The alarm sounds in Charelle Mariette's Bronx apartment at 5:30 a.m. weekdays, giving her two hours to dress, eat breakfast with her tow teen-agers, catch a "D" train and shove a plastic computer card into a PSDS (Postal Source Data System) clock at the Morgan General Mailing Facility here.

For Mariette, punching that clock signals the beginning of another "game of management versus the workers."

"It never really ends," Mariette said, expressing a sentiment shared by many other postal workers here. "I play eight innings, maybe 10 if I get overtime. If I make it through the day, I win. I'm happy."

Mariette is one of 21,000 active members of the New York Metropolitan Postal Workers Union -- the nation's largest postal local and the largest branch of the American Postal Workers Union.

The Morgan facility handles 9 million to 12 million pieces of letter-sized mail and 3 million to 4 million parcels every 24 hours. Of that amount, Morgan's employees -- 6,800 line workers and supervisors on rotating, eight-hour "tours of duty" -- will process 5 million to 8 million pieces of mail for delivery.

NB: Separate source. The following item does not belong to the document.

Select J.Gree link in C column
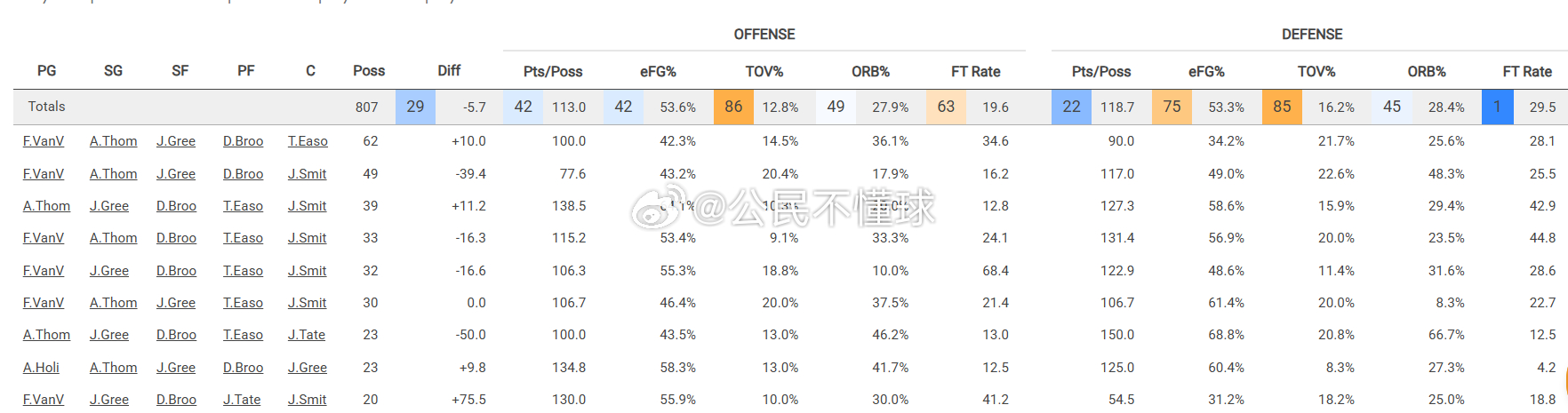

Mariette keys zip codes into a computerized multiple position letter sorting machine at one letter per second or 60 letter a minute. The letters speed by at a dizzying pace, moving to the rhythm of the machine's whirr. Every 30 minutes, Mariette will switch over to stacking letters manually to feed the machine, while another member of her crew relieves her at the keyboard.

By the end of her day, Mariette will have processed 6,700 to 7,200 pieces of mail -- the higher number if she is keying to her machine's 98 percent sorting accuracy. All the while, she will work under the watchful eye of a supervisor who will monitor her accuracy on a zip mail translator.

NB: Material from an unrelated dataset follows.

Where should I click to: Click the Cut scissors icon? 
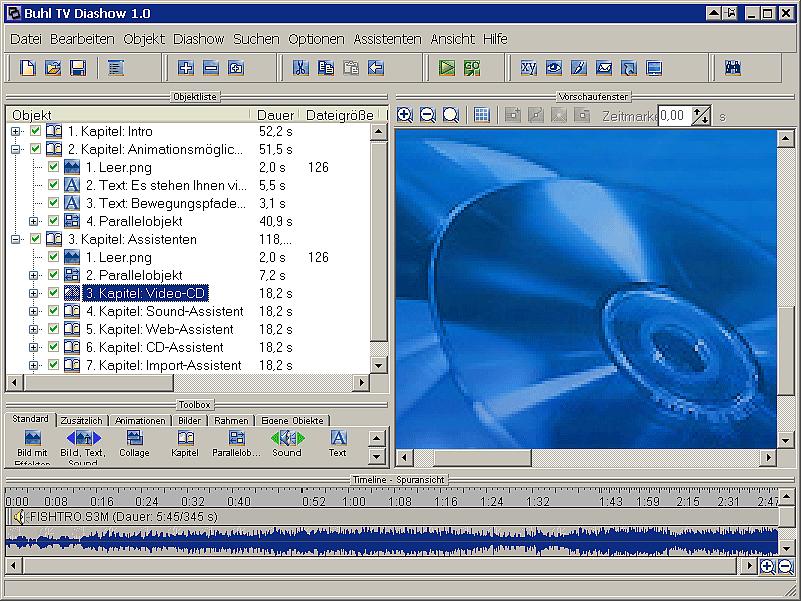coord(300,68)
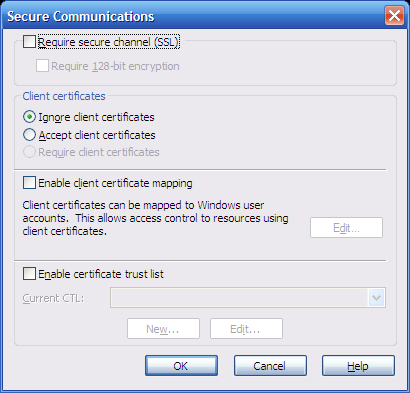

It is not the type of job that lends itself to creativity. It's a monotonous, piece-work job that lends itself to boredom.

"It's sort of like working on an assembly line in an auto plant," said C. S. Charlie Jones, 52, operations manager of the Morgan facility. "We've tried all kinds of ways to relieve this boredom. But a lot of the jobs are very routine, and it's difficult to combat feelings that come from that."

Not so, says Mariette. "They could start by saying, 'Hey, Miss So-and-So; hey, Mr. So-and-so, you did a nice job today. We're all here for the same purpose, to get the mail out, and you all really helped us to do that today.'

"But that very seldom happens. Instead, we get: 'Hey, you SOB, this machine has a 2 percent error factor and you're screwing up 3 percent. You're messing up production.'"

Like many of her colleagues here and elsewhere, Mariette says she shares postal management's concern for moving as much mail as possible as quickly and accurately as possible. "That is what I'm paid to do and that is what I try to do," she said.

But she and many of her fellow workers argue that their safety, emotional amd career growth needs frequently are trampled on in the rush for production. They claim their initiative on the job in stymied by supervisors who ginore work force suggestions that could increase mail flow. And they argue that with an average salary of about $21,000, especially in expensive New York, they are underpaid and generally underappreciated for what they do.

They also are at a higher risk of injury than workers in many other industries. "Safety in the United States Postal Service is not equal to productivity, quality, cost and other aspects of managing a business," reported a 1980 USPS-commissioned study by the applied technology division of E. I. du Pont de Nemours & Co.

As if to support that contention, Robert Villanueva, a Morgan mail handler, was slightly injured in a work-related incident the day before a reporter visited the facility. A cable snapped on a conveyor belt loading mail bags into a delivery truck. The extendable portion of the apparatus shot out, striking Villanueva in the legs. Safety officials said the accident could have been avoided if the belt had been routinely inspected.

Postal officials say they are doing their best to reduce USPS' 5.5 percent rate of lost workdays due to injuries, a rate nearly double the national industrial average. There has been some progress. Injuries per 100 postal employes dropped 9.1 percent last year, according to the Postal Service's 1980 annual report.

However, the officials concede that there are other aspects of postal work, especially at the processing level, that are difficult to improve. Low morale as a result of boredom is one.

The problem doesn't lend itself to easy solutions, as the postal Service strives to put itself in the black by cutting back on its labor costs and increasing the productivity of its remaining workers.

"We understand the problem," said Mariette. "But if they don't come out to the work floor and talk to the people doing the job if they don't do a better job of respecting and using our intelligence, yeah, we will go under . . . . I'd prefer to play with them, instead of against them, but not too many of them seem to understand that."